Виктор встал и осмотрелся, понимая, что нужно временно отойти от дороги, пробираться тропами, и желательно быстрее.
— Ну что, пойдем, жена моя верная? — весело спросил он Саломею.
— Я не твоя жена, — опять надула губы сербка, — а учителя из медресе Вити аль-Лаврова.
— А я кто? — игриво удивился Виктор.
— А ты… старый облезлый журналистишка-хохол! — фыркнула девушка и, подскочив, с невероятной прытью кинулась по тропинке куда-то вниз от горной дороги.
— Ах ты! Дразниться?! — Виктор побежал вслед за Саломеей.
Но не так-то это просто — бегать в длинной льняной рубашке-джильбабе. Виктор существенно отставал от быстроногой сербки, даже при том, что ей мешала ее липовая беременность. Внезапно девушка ойкнула и, резко остановившись, села. Лавров настиг ее и присел рядом.
— Рюкзак? — спросил Виктор.
— Он самый…
— Снимай, — скомандовал Лавров.
— Но как же…
— Снимай, я сказал! — тоном, не терпящим возражений, повторил журналист.
Черное гимнастическое трико под хиджабом Саломеи было все в рубиновых разводах — потертости на теле девушки превратились в кровоточащие раны. К животу был плотно прикручен «бурдюк» с заплечной сумкой Лаврова.
— Хорошо, что проверять не стали мою беременность, — улыбнулась девушка.
— Ты так искренне плакала.
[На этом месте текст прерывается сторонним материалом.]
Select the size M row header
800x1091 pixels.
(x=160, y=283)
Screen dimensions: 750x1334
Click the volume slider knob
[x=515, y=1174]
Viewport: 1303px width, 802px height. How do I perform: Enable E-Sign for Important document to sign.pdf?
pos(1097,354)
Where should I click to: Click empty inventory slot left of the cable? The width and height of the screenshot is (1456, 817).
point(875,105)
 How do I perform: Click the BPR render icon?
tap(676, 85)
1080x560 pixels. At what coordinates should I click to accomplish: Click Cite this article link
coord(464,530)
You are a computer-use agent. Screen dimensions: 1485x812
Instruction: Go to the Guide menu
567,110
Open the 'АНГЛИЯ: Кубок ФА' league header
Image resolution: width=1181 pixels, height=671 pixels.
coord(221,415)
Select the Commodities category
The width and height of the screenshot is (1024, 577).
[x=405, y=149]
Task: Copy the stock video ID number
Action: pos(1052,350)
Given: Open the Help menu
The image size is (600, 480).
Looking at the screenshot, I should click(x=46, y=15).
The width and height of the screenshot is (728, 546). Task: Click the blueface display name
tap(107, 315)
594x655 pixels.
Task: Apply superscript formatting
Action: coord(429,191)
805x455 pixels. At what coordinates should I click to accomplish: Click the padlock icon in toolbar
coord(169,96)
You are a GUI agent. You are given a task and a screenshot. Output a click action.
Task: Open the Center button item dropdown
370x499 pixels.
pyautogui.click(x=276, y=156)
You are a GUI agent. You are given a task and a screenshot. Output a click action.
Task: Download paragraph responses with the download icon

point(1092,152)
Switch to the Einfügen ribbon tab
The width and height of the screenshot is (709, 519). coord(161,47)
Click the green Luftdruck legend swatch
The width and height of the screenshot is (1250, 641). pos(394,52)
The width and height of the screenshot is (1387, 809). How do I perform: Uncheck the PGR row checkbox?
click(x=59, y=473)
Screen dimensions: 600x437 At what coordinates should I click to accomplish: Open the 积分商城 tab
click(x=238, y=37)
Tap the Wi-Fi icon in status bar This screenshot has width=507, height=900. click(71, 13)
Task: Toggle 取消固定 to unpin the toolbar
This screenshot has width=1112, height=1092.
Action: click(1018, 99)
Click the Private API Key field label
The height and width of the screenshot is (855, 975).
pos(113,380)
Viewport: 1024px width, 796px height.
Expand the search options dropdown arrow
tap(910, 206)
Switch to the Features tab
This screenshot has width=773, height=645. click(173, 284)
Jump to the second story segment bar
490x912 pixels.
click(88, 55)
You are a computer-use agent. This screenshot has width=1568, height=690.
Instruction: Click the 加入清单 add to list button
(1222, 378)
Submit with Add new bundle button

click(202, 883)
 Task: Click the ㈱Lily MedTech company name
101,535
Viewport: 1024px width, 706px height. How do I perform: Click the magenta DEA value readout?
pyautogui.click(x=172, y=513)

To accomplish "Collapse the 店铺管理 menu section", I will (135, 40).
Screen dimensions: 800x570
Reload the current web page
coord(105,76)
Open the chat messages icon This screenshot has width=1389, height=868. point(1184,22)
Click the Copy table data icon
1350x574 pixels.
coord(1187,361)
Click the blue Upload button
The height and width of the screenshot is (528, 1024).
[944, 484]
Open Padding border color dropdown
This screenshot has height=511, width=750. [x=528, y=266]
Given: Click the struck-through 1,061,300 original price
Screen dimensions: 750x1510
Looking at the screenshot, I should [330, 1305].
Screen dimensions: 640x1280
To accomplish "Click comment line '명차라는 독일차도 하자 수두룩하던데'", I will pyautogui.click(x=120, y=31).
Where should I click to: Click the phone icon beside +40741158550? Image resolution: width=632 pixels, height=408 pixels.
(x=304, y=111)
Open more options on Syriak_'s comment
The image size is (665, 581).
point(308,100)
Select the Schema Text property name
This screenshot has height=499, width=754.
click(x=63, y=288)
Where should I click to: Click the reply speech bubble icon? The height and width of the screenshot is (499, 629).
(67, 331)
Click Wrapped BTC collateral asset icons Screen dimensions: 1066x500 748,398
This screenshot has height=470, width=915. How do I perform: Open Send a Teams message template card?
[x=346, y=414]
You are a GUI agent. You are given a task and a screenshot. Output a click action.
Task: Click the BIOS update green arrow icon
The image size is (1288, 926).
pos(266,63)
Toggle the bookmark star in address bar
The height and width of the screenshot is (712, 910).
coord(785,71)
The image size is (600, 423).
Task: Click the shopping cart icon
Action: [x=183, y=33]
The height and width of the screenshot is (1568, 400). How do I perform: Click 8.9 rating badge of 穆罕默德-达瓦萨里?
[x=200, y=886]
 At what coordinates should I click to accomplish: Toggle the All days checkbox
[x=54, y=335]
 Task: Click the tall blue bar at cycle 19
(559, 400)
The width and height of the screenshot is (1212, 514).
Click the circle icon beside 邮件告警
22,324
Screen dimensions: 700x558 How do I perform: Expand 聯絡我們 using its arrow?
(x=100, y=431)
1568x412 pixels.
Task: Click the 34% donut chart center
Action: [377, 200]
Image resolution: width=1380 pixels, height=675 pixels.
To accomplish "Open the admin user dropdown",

Я сам чуть не поверил, что у меня погибли три жены, — под смех Саломеи ответил Виктор, распуская узлы, которые девять часов назад завязывал собственными руками. — Сильна врать.
— Да и ты не подкачал, — широко улыбалась сербка, превозмогая боль. — Так лихо вывел ему суру «Ан-Нас». А как ты сумел? Ты же не знаешь арабского языка.
— Не-е-е, я как собака. Кое-что понимаю, только сказать не могу.
Высокий раскатистый смех Саломеи разлился над косогором, и это было ошибкой. Где-то неподалеку прозвучал окрик на арабском языке.